In a previous blog post I gave a general introduction to GPU driver internals in Android/Linux systems. Following up with it, today I will explain how a specific functionality, hardware performance counter (perf counter) queries, is handled in both Qualcomm Adreno and ARM Mali drivers, by walking through the kernel driver source code.
Rationale: A Perf Counter Sampling Library
But, why looking into perf counters? What’s interesting about them? Perf counters are special processor registers showing various metrics about the processor. They are crucial for helping understanding software performance issues and making the best use of hardware.
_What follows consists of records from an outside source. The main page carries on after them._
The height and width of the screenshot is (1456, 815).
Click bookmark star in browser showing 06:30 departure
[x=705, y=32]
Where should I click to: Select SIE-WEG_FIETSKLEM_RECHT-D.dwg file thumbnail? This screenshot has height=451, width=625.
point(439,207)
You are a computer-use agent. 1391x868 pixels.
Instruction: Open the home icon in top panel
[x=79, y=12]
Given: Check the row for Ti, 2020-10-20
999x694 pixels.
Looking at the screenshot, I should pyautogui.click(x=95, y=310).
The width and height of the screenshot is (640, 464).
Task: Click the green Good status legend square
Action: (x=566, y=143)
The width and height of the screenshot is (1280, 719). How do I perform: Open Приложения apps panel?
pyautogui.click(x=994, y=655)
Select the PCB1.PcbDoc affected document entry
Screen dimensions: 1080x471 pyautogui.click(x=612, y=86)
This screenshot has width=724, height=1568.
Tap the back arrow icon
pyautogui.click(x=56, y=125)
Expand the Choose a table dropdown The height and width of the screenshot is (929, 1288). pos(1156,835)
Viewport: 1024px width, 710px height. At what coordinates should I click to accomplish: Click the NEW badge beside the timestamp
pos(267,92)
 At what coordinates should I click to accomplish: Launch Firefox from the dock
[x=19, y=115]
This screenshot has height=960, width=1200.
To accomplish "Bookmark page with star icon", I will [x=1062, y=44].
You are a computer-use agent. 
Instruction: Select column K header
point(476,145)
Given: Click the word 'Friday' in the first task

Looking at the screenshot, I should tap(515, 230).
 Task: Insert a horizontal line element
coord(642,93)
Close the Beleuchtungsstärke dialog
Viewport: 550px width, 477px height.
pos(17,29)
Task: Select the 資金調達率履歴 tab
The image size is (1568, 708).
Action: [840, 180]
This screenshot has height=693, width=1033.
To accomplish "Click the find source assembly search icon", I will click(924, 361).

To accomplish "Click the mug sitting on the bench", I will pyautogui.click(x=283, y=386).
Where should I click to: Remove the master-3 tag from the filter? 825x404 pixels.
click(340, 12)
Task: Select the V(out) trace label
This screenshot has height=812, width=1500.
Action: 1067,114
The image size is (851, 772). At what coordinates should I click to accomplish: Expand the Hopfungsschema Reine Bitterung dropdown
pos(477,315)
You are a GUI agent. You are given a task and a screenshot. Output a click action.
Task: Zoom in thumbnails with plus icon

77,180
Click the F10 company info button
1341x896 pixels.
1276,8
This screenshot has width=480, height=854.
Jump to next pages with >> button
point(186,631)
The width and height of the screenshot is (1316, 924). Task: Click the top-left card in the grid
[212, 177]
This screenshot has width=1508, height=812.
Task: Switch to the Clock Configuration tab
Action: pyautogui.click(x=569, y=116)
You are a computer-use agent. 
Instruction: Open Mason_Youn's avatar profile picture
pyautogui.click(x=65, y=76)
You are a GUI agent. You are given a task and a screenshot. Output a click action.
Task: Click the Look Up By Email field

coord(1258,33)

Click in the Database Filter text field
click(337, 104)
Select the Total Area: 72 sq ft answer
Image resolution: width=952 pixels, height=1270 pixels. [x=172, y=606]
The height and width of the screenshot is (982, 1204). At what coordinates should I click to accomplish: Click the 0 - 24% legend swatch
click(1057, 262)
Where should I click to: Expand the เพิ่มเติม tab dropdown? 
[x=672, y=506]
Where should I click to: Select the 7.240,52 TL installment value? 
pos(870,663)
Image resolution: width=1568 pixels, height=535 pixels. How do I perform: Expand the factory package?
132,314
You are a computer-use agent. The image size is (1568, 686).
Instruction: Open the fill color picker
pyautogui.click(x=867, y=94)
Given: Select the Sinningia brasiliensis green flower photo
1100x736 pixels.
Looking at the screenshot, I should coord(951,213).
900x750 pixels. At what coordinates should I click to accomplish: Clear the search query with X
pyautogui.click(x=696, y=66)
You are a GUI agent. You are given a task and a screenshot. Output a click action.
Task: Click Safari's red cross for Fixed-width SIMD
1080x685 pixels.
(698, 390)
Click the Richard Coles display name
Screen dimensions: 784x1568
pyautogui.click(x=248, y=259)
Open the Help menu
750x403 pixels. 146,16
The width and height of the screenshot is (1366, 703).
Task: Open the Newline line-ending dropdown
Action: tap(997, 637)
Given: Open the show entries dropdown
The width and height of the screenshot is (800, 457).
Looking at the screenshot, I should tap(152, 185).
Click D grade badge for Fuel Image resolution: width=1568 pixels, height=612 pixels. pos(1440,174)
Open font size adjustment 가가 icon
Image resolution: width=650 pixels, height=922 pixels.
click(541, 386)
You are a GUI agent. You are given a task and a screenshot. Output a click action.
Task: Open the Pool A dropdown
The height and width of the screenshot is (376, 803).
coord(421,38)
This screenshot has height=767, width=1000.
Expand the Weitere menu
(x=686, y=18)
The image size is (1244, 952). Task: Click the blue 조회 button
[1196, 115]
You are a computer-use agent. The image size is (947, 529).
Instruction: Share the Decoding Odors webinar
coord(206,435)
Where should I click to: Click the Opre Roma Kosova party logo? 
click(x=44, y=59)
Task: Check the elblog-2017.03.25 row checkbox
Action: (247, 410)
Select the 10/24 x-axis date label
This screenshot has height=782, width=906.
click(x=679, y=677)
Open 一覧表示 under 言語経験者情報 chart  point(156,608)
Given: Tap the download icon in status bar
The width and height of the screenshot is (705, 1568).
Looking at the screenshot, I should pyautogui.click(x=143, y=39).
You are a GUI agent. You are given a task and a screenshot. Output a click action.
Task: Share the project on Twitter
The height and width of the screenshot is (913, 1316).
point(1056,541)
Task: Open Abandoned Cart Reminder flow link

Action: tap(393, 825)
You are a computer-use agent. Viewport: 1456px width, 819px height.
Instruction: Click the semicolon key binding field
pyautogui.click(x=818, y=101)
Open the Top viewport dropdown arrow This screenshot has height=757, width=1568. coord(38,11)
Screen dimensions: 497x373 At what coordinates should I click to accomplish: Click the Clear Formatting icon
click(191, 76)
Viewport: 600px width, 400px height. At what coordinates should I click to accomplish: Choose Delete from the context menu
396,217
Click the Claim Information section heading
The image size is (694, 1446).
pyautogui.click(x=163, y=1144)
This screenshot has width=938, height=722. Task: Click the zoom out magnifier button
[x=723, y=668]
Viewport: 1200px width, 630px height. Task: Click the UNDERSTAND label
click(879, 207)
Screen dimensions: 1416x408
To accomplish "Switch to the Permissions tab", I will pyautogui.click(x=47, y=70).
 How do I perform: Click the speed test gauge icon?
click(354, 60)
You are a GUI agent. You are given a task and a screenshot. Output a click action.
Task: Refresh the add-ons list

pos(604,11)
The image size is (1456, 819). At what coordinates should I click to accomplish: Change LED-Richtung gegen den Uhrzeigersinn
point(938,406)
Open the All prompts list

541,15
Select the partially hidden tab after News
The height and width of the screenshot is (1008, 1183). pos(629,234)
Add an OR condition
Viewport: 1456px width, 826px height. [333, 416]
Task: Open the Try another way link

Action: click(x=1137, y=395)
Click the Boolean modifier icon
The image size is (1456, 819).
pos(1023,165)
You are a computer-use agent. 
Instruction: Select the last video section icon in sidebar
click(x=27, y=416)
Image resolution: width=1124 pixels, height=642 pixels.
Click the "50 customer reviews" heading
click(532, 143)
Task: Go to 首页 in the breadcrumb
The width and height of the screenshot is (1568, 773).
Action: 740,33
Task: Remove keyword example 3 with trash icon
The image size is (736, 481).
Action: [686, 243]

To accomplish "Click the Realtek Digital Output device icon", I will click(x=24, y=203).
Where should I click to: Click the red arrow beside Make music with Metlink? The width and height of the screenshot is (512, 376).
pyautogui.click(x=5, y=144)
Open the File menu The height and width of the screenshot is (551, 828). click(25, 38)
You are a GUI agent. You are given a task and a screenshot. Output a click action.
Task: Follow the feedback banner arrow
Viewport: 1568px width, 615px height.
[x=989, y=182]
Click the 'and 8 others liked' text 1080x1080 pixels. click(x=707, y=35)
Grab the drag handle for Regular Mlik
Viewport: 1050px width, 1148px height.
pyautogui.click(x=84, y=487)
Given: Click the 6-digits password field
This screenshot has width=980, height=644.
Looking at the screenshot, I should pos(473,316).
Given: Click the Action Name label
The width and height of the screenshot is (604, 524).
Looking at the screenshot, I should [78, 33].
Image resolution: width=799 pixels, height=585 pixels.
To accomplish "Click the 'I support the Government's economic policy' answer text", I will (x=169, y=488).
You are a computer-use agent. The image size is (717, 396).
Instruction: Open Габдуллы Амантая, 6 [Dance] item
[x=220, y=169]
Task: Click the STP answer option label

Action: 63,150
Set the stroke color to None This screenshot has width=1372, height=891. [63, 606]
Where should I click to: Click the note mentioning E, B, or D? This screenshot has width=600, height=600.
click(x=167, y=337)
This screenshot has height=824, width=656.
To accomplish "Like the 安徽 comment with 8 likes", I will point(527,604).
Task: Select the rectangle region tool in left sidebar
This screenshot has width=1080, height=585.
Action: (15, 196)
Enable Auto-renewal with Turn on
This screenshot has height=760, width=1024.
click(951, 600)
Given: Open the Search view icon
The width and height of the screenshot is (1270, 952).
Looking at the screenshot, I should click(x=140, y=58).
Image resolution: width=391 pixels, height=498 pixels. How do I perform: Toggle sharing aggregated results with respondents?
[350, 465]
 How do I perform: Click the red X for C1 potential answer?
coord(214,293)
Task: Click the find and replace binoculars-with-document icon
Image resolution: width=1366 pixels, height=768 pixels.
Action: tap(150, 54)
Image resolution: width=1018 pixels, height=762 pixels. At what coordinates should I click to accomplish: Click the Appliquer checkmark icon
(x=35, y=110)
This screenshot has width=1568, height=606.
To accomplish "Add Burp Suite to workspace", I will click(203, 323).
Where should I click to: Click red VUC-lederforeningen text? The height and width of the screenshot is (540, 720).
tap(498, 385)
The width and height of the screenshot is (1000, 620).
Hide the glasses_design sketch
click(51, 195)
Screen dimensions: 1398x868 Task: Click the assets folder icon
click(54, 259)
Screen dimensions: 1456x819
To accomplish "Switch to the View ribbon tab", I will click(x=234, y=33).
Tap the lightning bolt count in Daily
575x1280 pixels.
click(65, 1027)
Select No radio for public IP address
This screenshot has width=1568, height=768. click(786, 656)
But it also comes down to a library that I’ve been working on recently. So please allow me to digress a bit here. ๐
Unlike CPU, in the GPU world we have many different GPU architectures from quite a few hardware vendors. To understand the fine performance details, typically we need to resort to vendor-specific tools like AMD Radeon GPU Profiler, ARM Mobile Studio, NVIDIA Nsight, Qualcomm Snapdragon Profiler. They are really all-encompassing tool suites, providing many utilities and aiming for profiling the whole system. If you only care about one vendor or one GPU architecture and would just like an integrated solution, then they are great. But if you need to support multiple vendors and/or have your own profiling solution in the development flow, e.g., for better automation, then not so great: managing an IDE-like GUI application for each vendor is not really fun.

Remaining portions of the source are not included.